- Goal -
Please switch every "Instruction" in the items below to "Command" and leave the rest of the text unchanged. Omit the pictures from your answer.

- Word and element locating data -
===

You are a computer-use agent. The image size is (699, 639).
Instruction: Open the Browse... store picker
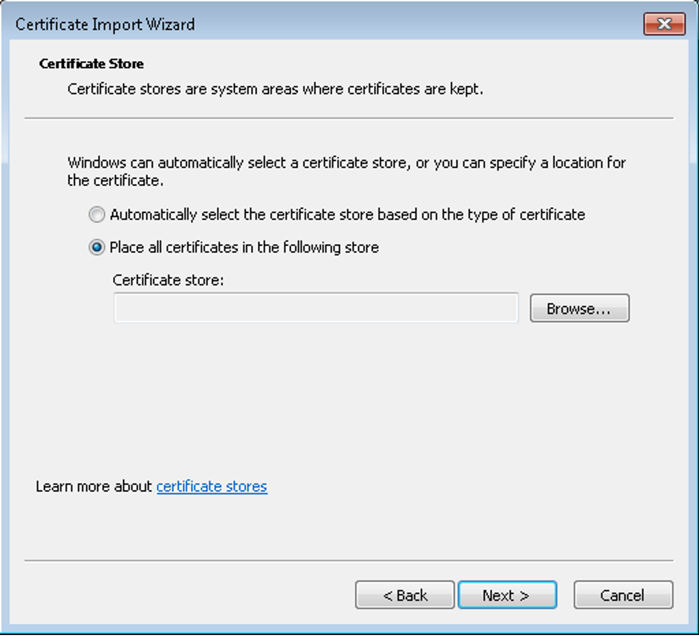pyautogui.click(x=579, y=308)
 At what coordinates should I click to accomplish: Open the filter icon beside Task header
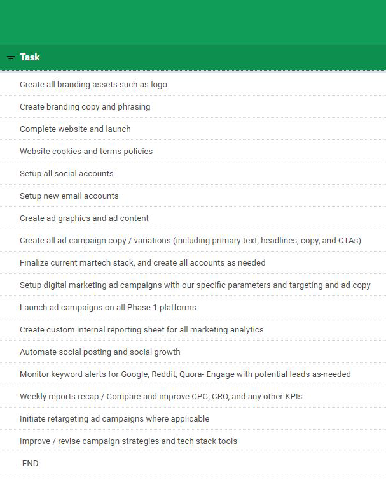[11, 58]
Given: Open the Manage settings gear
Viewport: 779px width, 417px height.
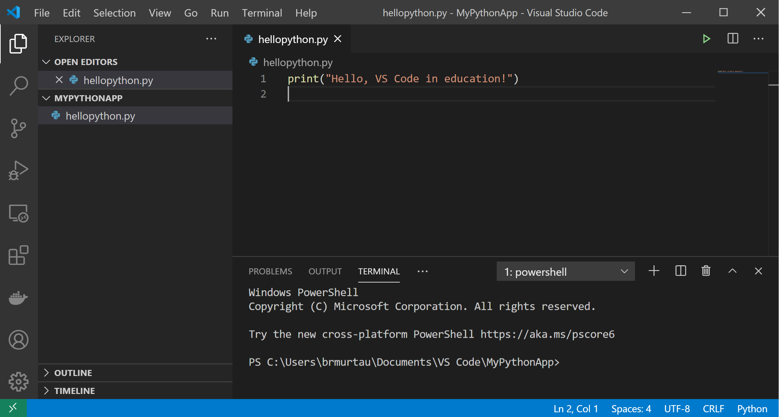Looking at the screenshot, I should click(19, 381).
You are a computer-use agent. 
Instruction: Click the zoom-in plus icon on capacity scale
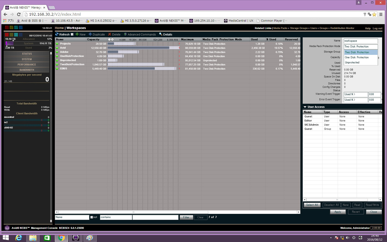(x=112, y=39)
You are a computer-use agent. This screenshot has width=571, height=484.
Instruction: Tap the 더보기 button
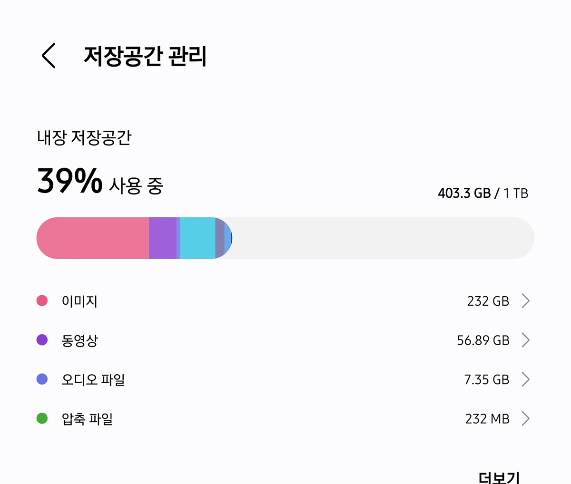coord(499,477)
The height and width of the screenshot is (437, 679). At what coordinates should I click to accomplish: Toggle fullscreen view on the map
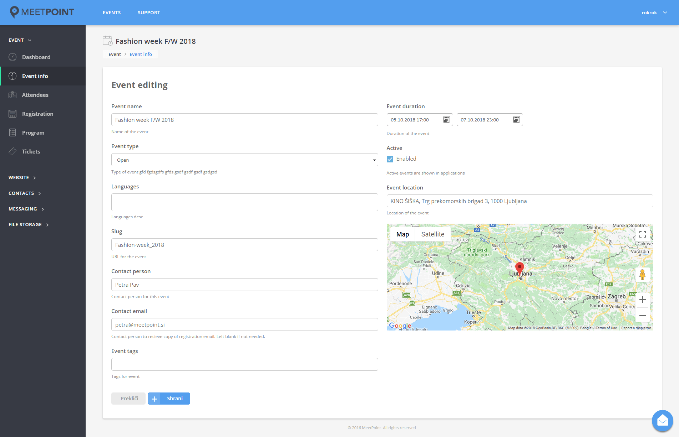[x=642, y=234]
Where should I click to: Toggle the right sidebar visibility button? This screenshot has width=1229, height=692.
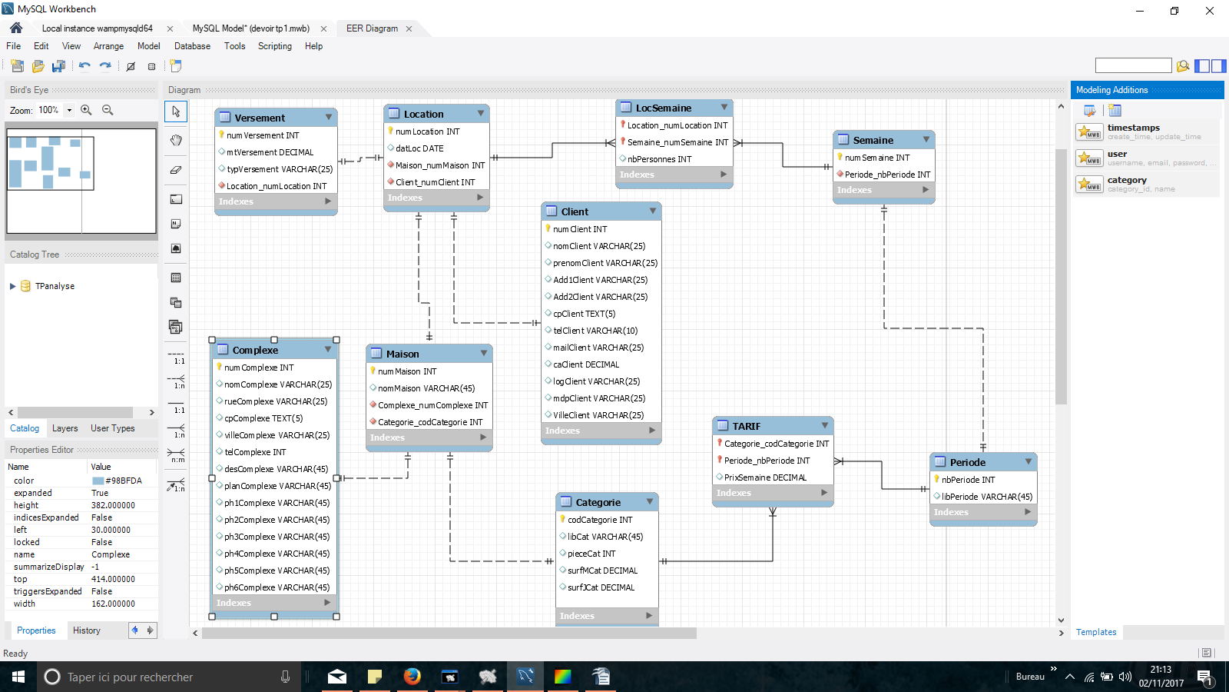point(1218,66)
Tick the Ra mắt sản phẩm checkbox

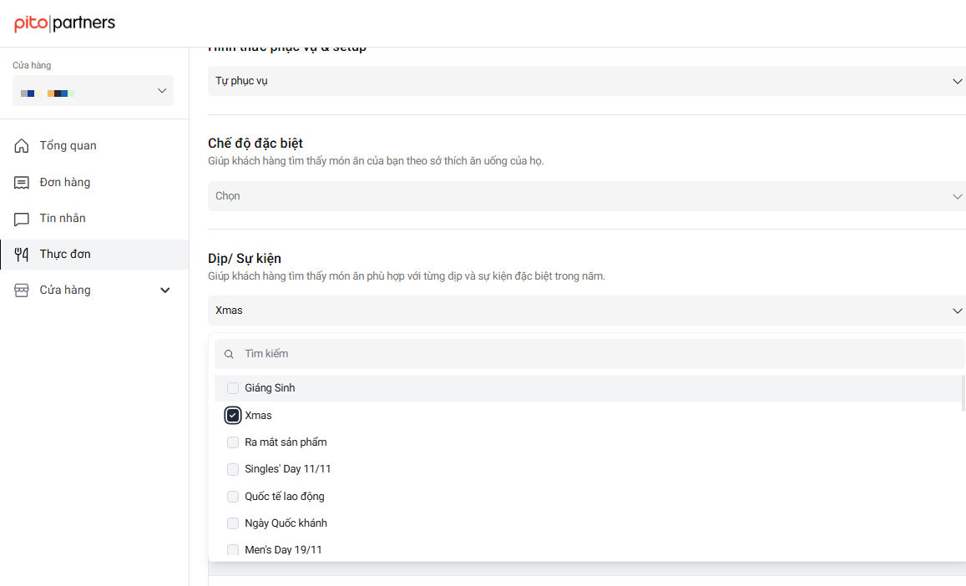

===

- Task output -
You are a computer-use agent. The image size is (699, 639).
Command: Open the Browse... store picker
pyautogui.click(x=579, y=308)
 At what coordinates should I click to accomplish: Open the filter icon beside Task header
[11, 58]
Given: Open the Manage settings gear
Viewport: 779px width, 417px height.
Looking at the screenshot, I should click(19, 381).
You are a computer-use agent. 
Command: Click the zoom-in plus icon on capacity scale
(x=112, y=39)
You are a computer-use agent. This screenshot has width=571, height=484.
Command: Tap the 더보기 button
coord(499,477)
The height and width of the screenshot is (437, 679). At what coordinates should I click to accomplish: Toggle fullscreen view on the map
[x=642, y=234]
Where should I click to: Toggle the right sidebar visibility button? This screenshot has width=1229, height=692.
point(1218,66)
Tick the Ra mắt sản phẩm checkbox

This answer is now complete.